- **Teks Sumber**:
- - -

Karena kurangnya pengetahuan sebagian besar masyarkat kita akan manfaat internet, yang terjadi justru bukan pemanfaatan internet sebagai sarana informating ataupun reformating melainkan hanya sebatas menggunakannya sebagai sarana hiburan . Sehingga internet bukan lagi menjadi sebuah enlightening technology tetapi justru dianggap sebagai penyebab turunnya moral bangsa, sebagai bukti dapat kita lihat dengan maraknya bisnis ‘gelap’ melalui internet. Sedangkan bagi sebagian computer intelectual internet justru disalahgunakan sebagai sarana untuk memperoleh keuntungan yang menyebabkan kerugian bagi orang lain yang terkenal dengan istilah cyber crime.

- - -

Tolong lanjutkan teks tentang pemanfaatan internet di masyarakat di atas, mulai tepat setelah kalimat terakhirnya.

- **Catatan Data**:
- - -

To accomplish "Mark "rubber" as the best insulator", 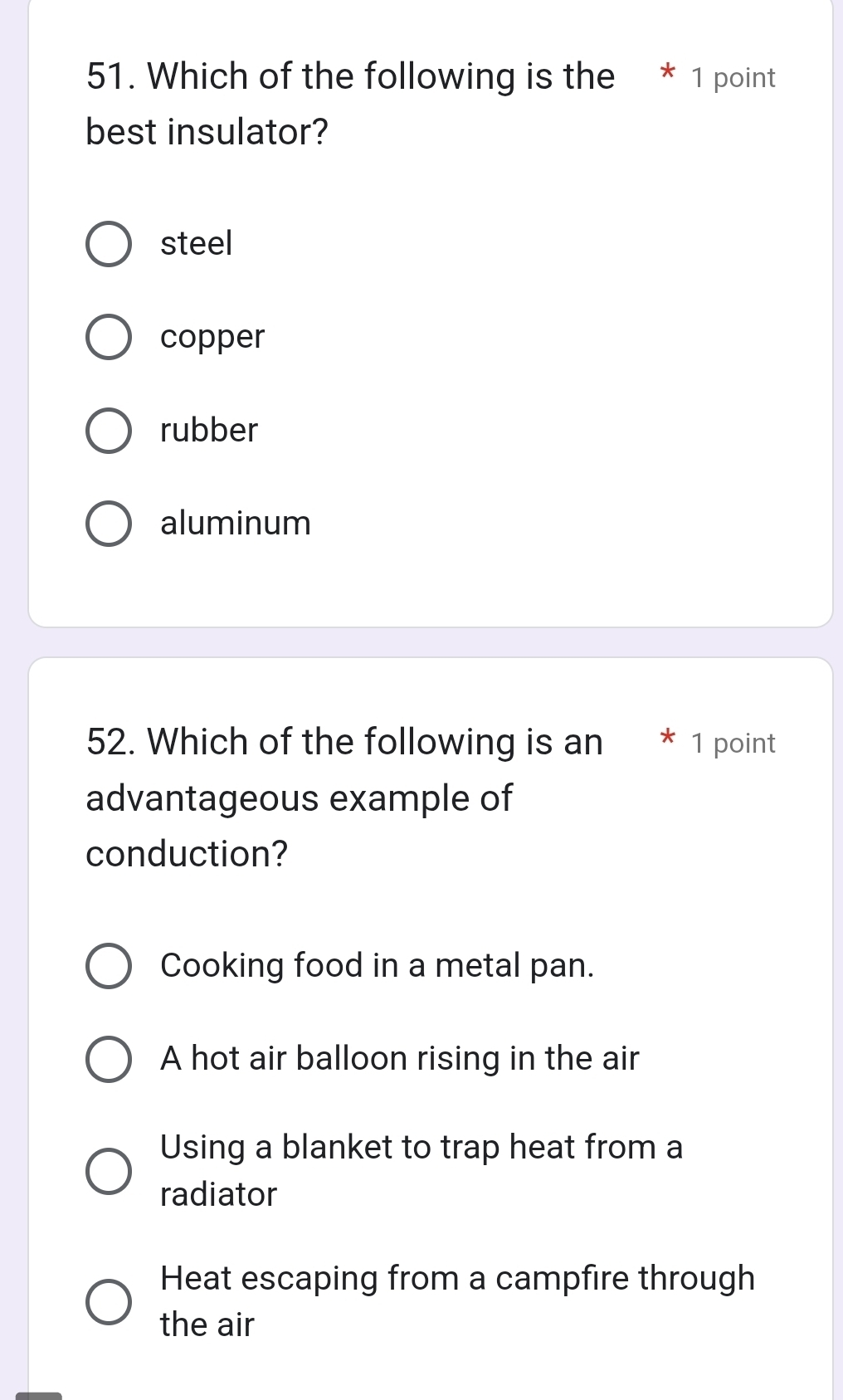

- - -

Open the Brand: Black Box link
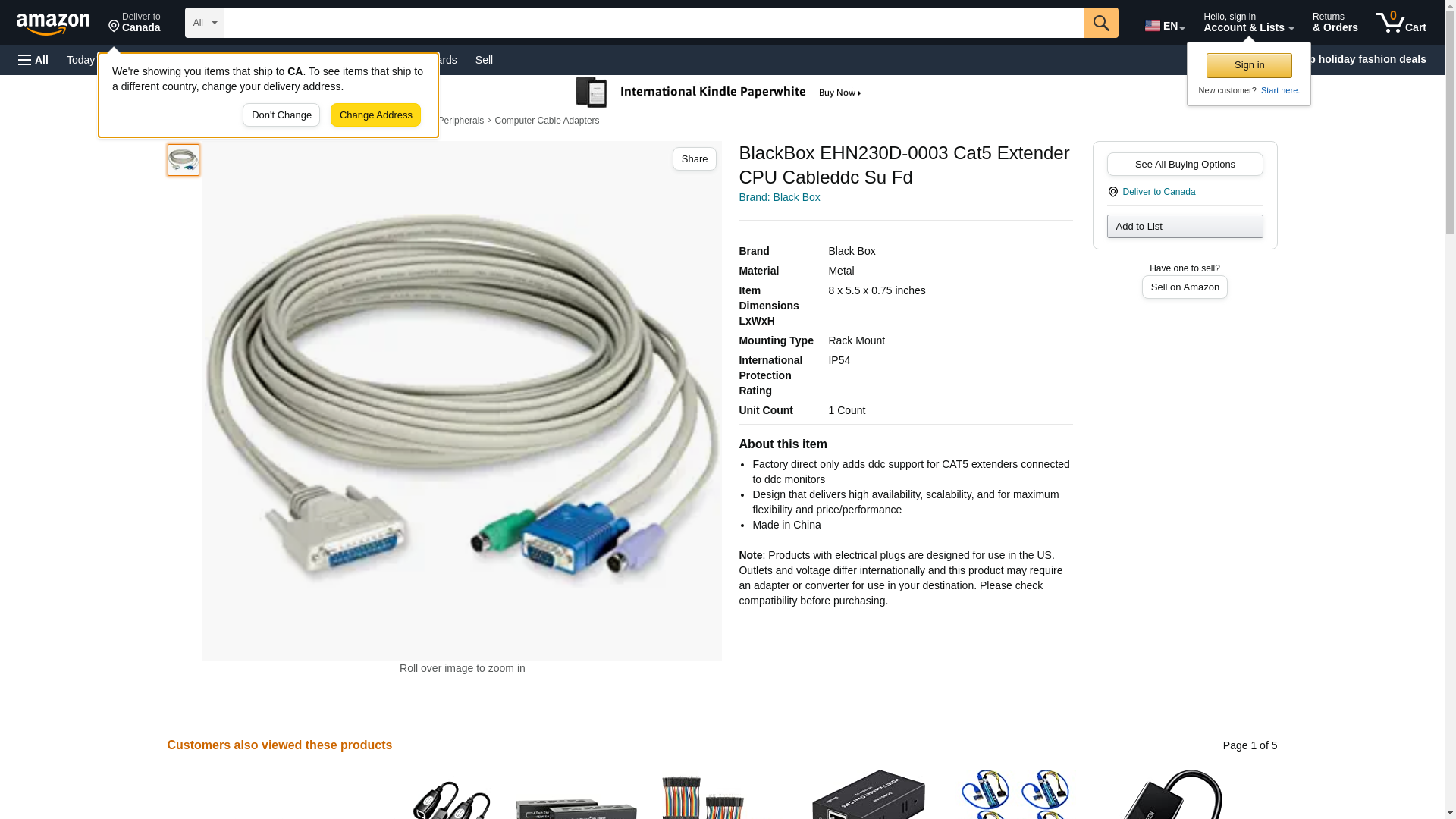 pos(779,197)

- - -

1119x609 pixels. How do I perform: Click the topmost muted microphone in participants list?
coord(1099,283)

- - -

- **Hasil**:
Dalam perkembangannya ternyata penggunaan internet tersebut membawa sisi negatif, dengan membuka peluang munculnya tindakan-tindakan anti sosial dan perilaku kejahatan sebagai aplikasi dari perkembangan internet, yang sering disebut cyber crime. Cyber Crime dalam arti disebut “computer crime” dan Cyber Crime dalam arti luas disebut computer related crime (CRC). Computer crimepun dapat diartikan sebagai kejahatan di bidang komputer secara umum dapat diartikan sebagai penggunaan komputer secara ilegal. Dari beberapa pengertian di atas, computer crime dirumuskan sebagai perbuatan melawan hukum yang dilakukan dengan memakai komputer sebagai sarana/alat atau komputer sebagai obyek, baik untuk memperoleh keuntungan ataupun tidak, dengan merugikan pihak lain. Secara ringkas computer crime didefinisikan sebagai perbuatan melawan hukum yang dilakukan dengan menggunakan teknologi yang canggih16 .Ada kontradiksi yang sangat mencolok untuk menindak kejahatan seperti ini. Dalam hukum diperlukan adanya kepastian termasuk mengenai alat bukti kejahatan, tempat kejahatan dan korban dari tindak kejahatan tersebut, sedangkan dalam computer crime ini semuanya serba maya, lintas negara dan lintas waktu.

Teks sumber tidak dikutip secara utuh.